[Stored records]
· · ·
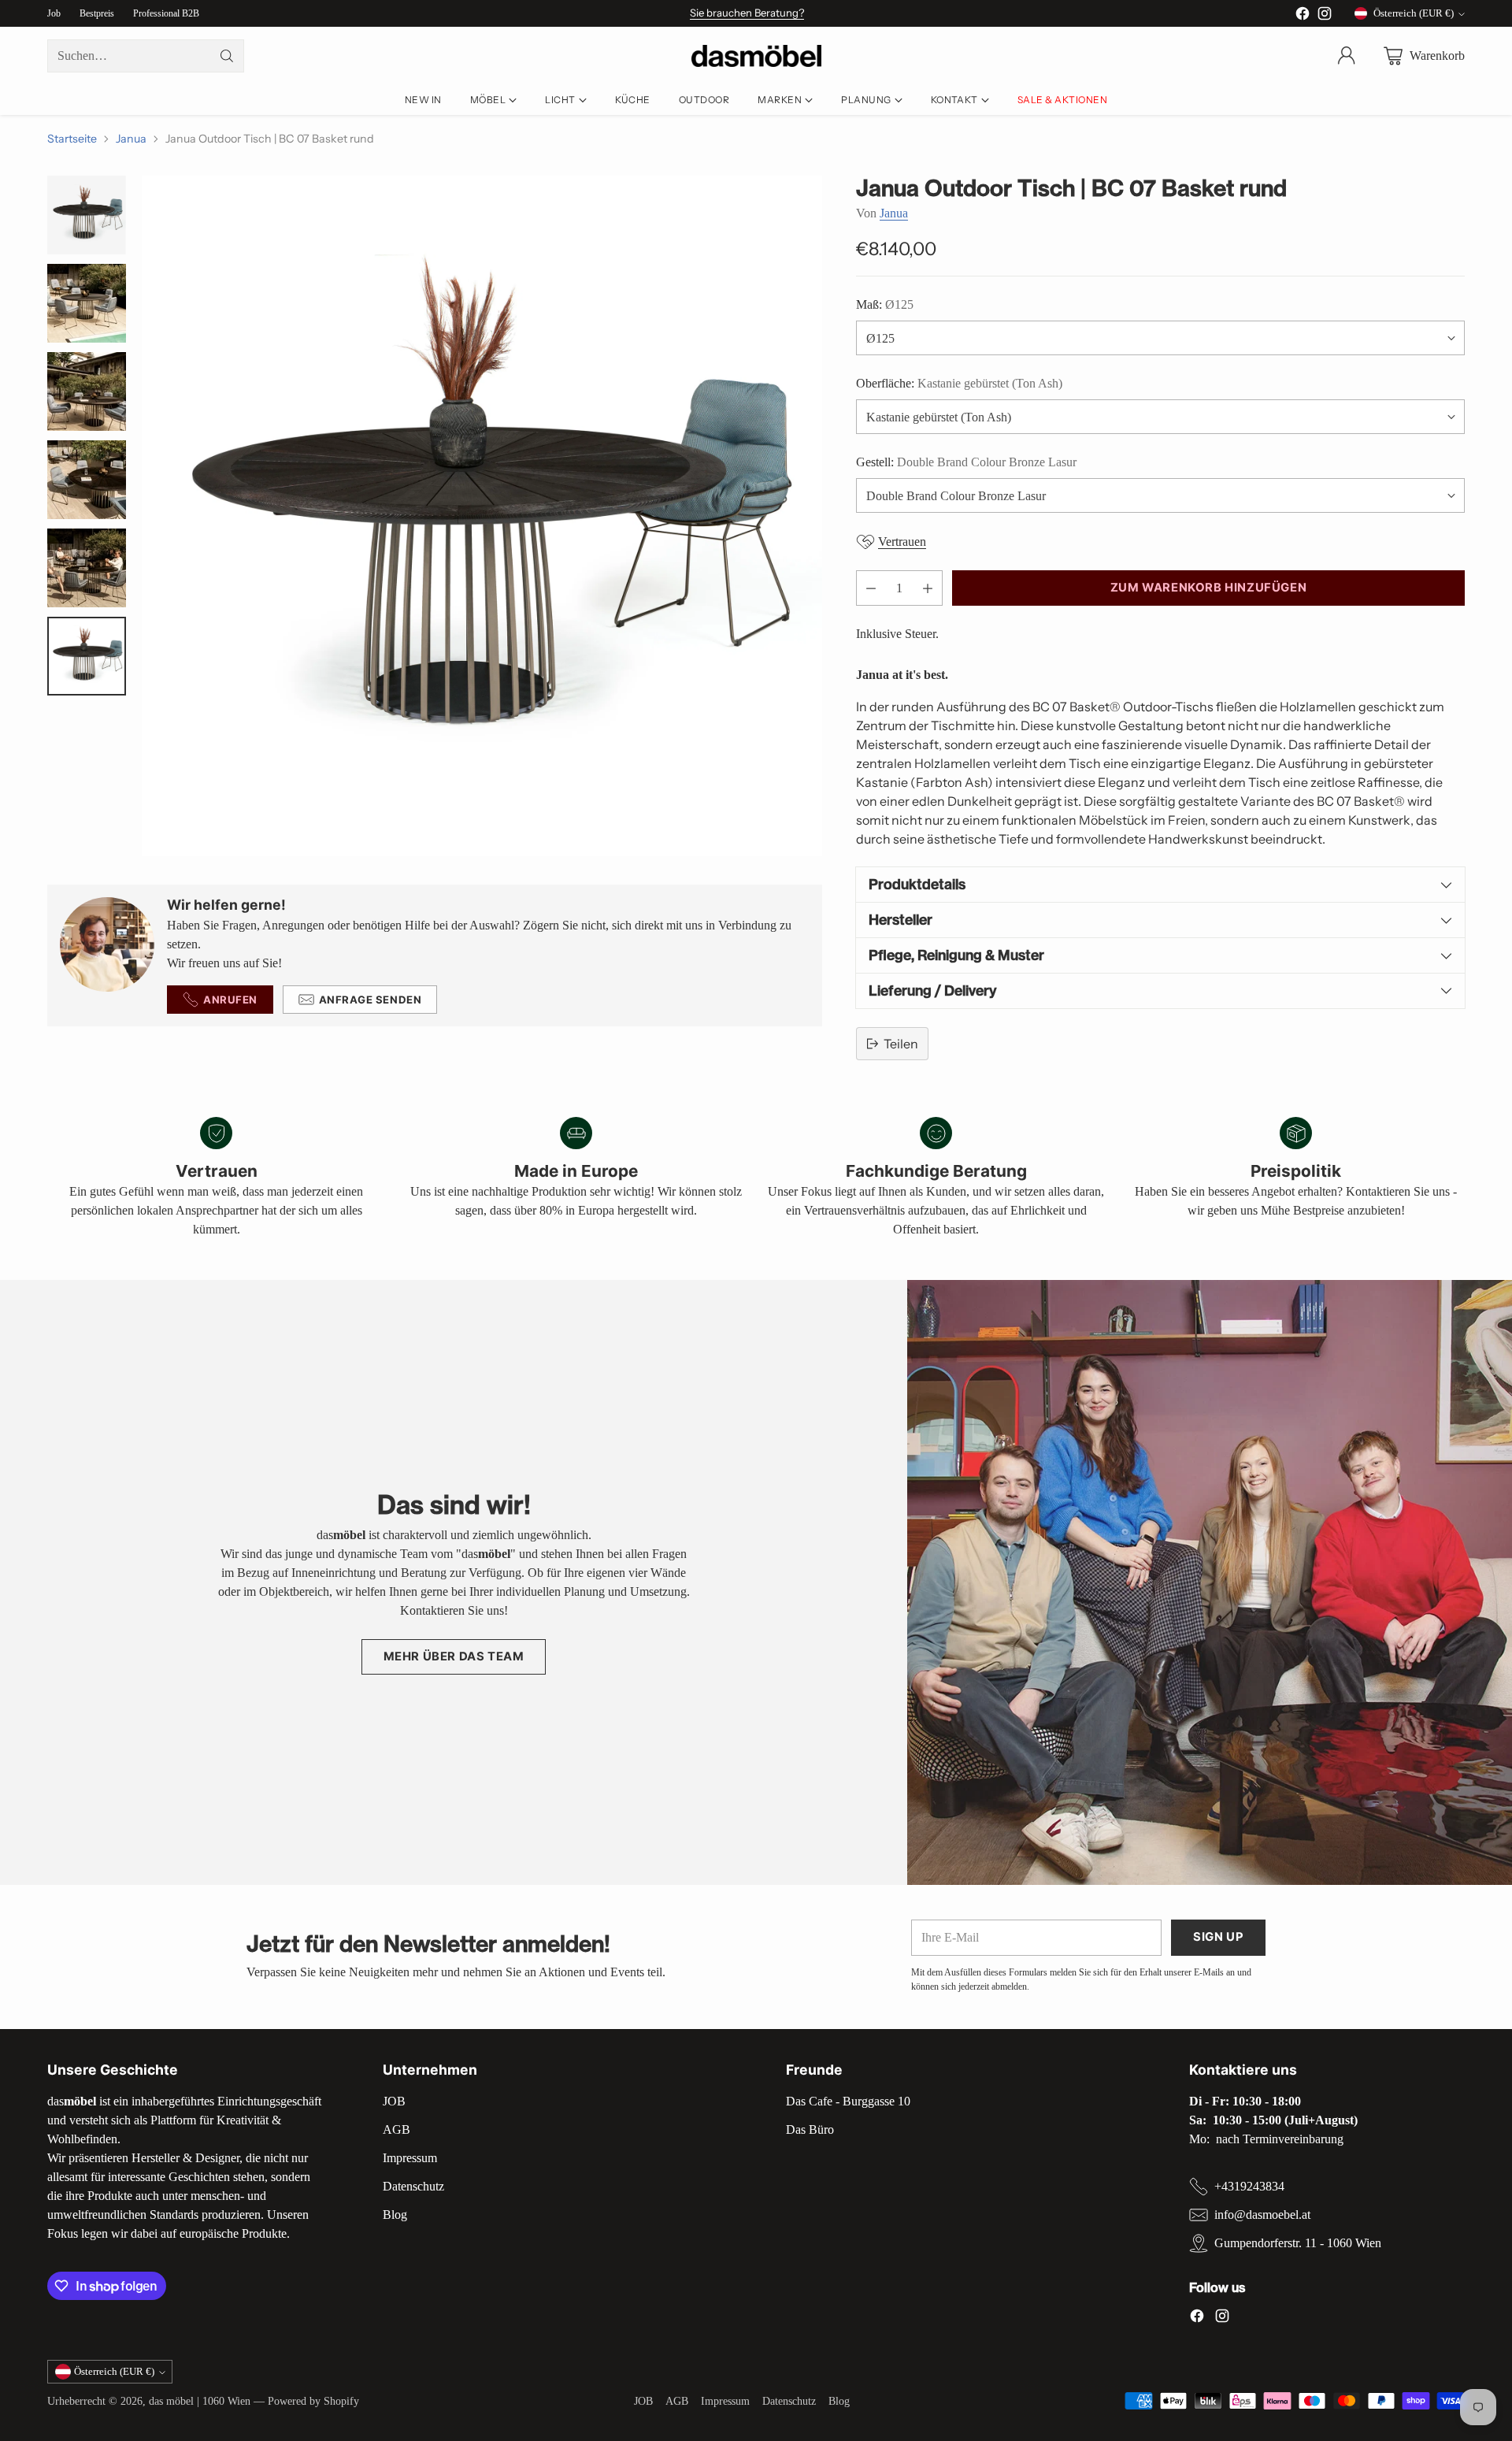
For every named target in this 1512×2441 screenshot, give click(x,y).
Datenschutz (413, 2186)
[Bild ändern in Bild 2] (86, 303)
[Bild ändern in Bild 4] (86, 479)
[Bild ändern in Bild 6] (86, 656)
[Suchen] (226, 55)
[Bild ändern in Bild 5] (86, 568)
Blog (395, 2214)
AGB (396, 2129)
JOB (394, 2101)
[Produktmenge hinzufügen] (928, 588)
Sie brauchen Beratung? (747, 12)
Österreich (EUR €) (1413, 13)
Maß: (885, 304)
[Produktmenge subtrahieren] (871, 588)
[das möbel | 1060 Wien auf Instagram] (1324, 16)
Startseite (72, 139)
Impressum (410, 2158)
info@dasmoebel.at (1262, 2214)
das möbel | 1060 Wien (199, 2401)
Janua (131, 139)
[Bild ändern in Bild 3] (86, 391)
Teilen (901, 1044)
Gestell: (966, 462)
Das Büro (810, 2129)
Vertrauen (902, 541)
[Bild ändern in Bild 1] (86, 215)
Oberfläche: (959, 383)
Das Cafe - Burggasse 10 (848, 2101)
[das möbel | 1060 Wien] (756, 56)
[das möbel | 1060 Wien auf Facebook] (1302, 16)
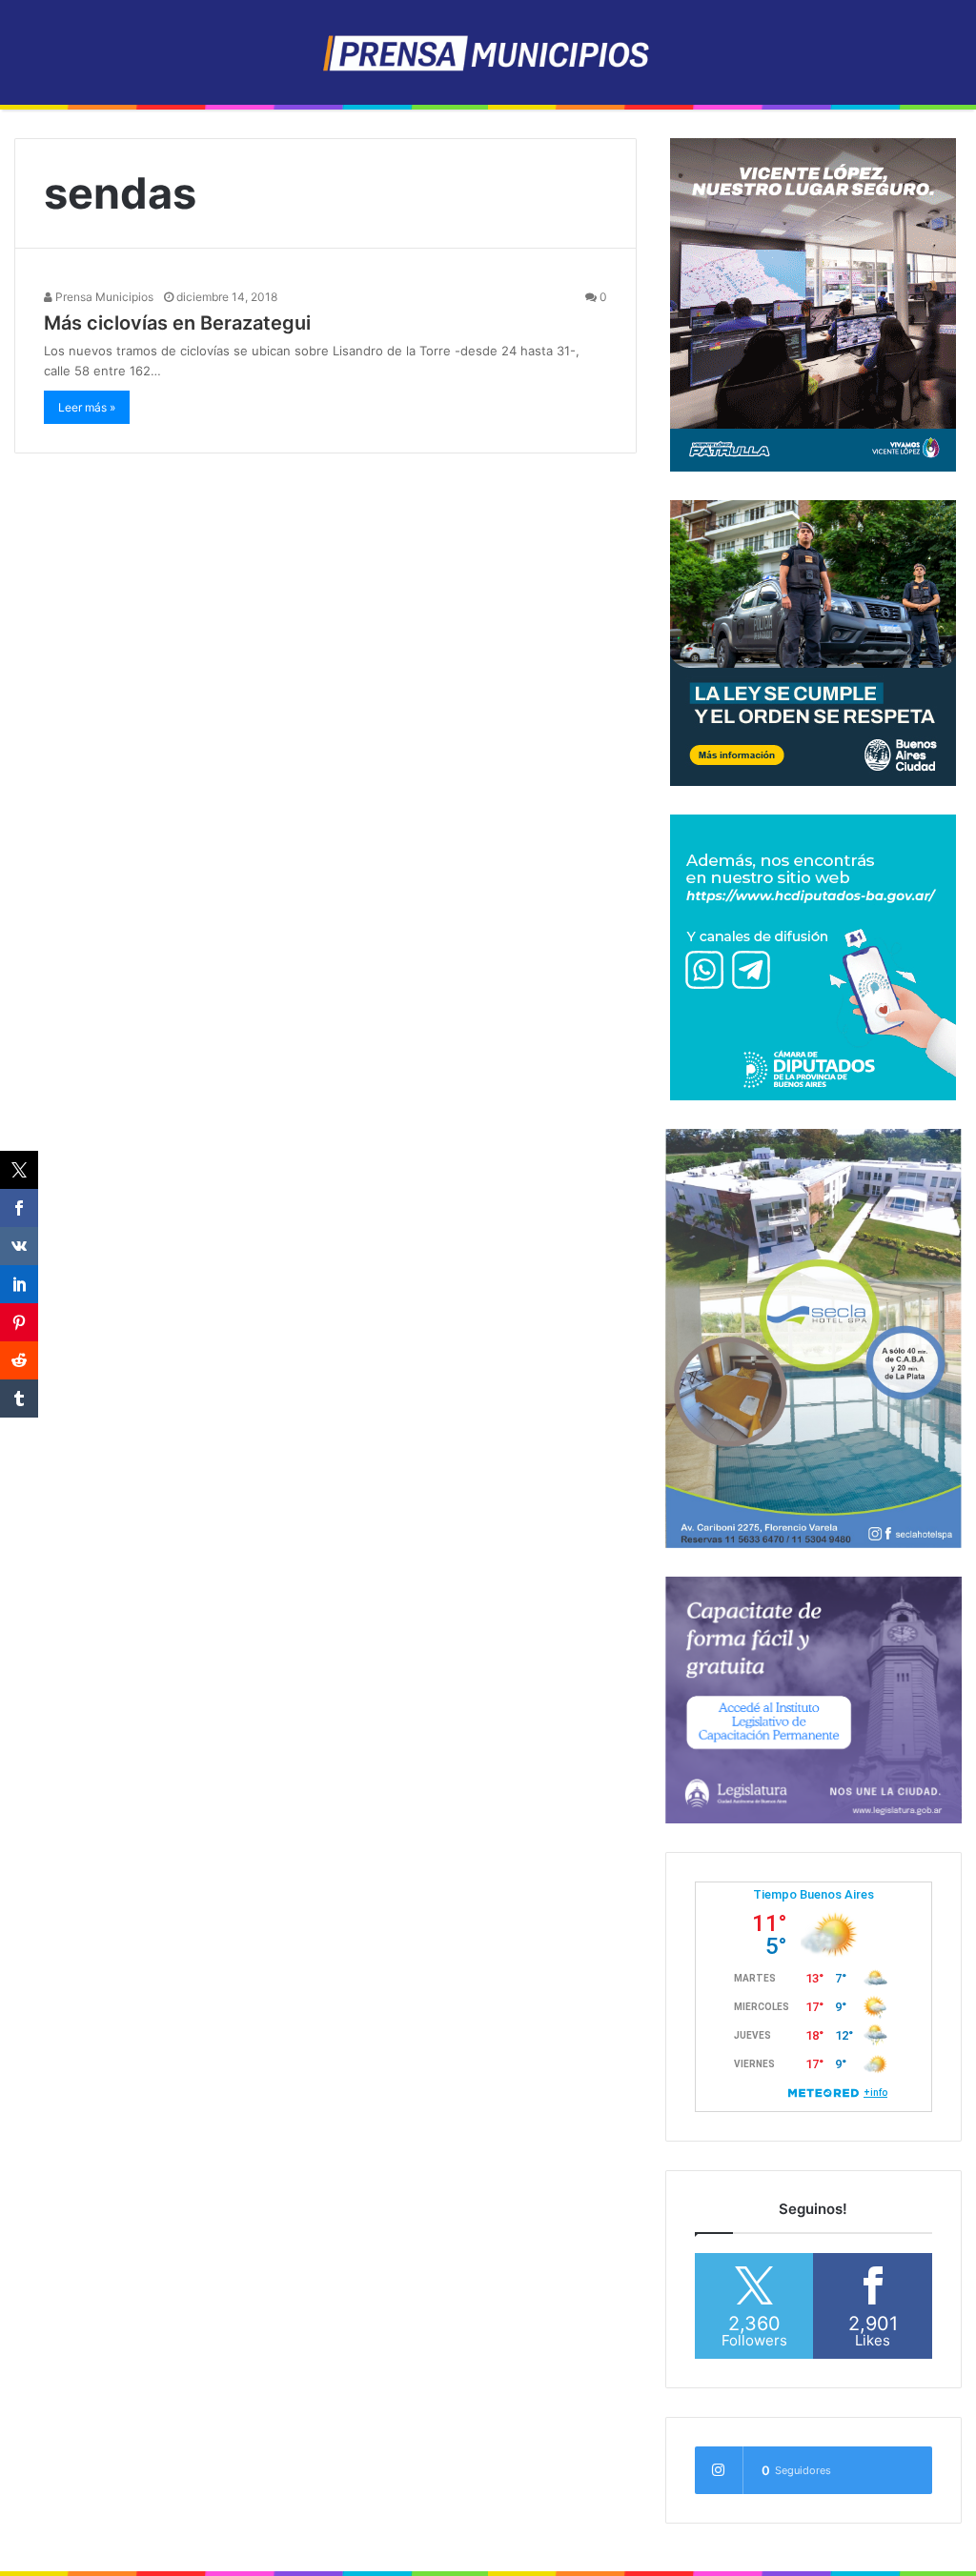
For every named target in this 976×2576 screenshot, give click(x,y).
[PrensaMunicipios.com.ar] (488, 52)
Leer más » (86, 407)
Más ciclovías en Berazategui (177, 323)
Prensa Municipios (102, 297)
· · ·
Brief |
Without the pictures, return each entry exactly as given.

Exercise result |
For every named target in this 1512×2441 screenshot, give click(x,y).
Datenschutz (413, 2186)
[Bild ändern in Bild 2] (86, 303)
[Bild ändern in Bild 4] (86, 479)
[Bild ändern in Bild 6] (86, 656)
[Suchen] (226, 55)
[Bild ändern in Bild 5] (86, 568)
Blog (395, 2214)
AGB (396, 2129)
JOB (394, 2101)
[Produktmenge hinzufügen] (928, 588)
Sie brauchen Beratung? (747, 12)
Österreich (EUR €) (1413, 13)
Maß: (885, 304)
[Produktmenge subtrahieren] (871, 588)
[das möbel | 1060 Wien auf Instagram] (1324, 16)
Startseite (72, 139)
Impressum (410, 2158)
info@dasmoebel.at (1262, 2214)
das möbel | 1060 Wien (199, 2401)
Janua (131, 139)
[Bild ändern in Bild 3] (86, 391)
Teilen (901, 1044)
Gestell: (966, 462)
Das Büro (810, 2129)
Vertrauen (902, 541)
[Bild ändern in Bild 1] (86, 215)
Oberfläche: (959, 383)
Das Cafe - Burggasse 10 (848, 2101)
[das möbel | 1060 Wien] (756, 56)
[das möbel | 1060 Wien auf Facebook] (1302, 16)
For every named target in this 976×2576 screenshot, give click(x,y).
[PrensaMunicipios.com.ar] (488, 52)
Leer más » (86, 407)
Más ciclovías en Berazategui (177, 323)
Prensa Municipios (102, 297)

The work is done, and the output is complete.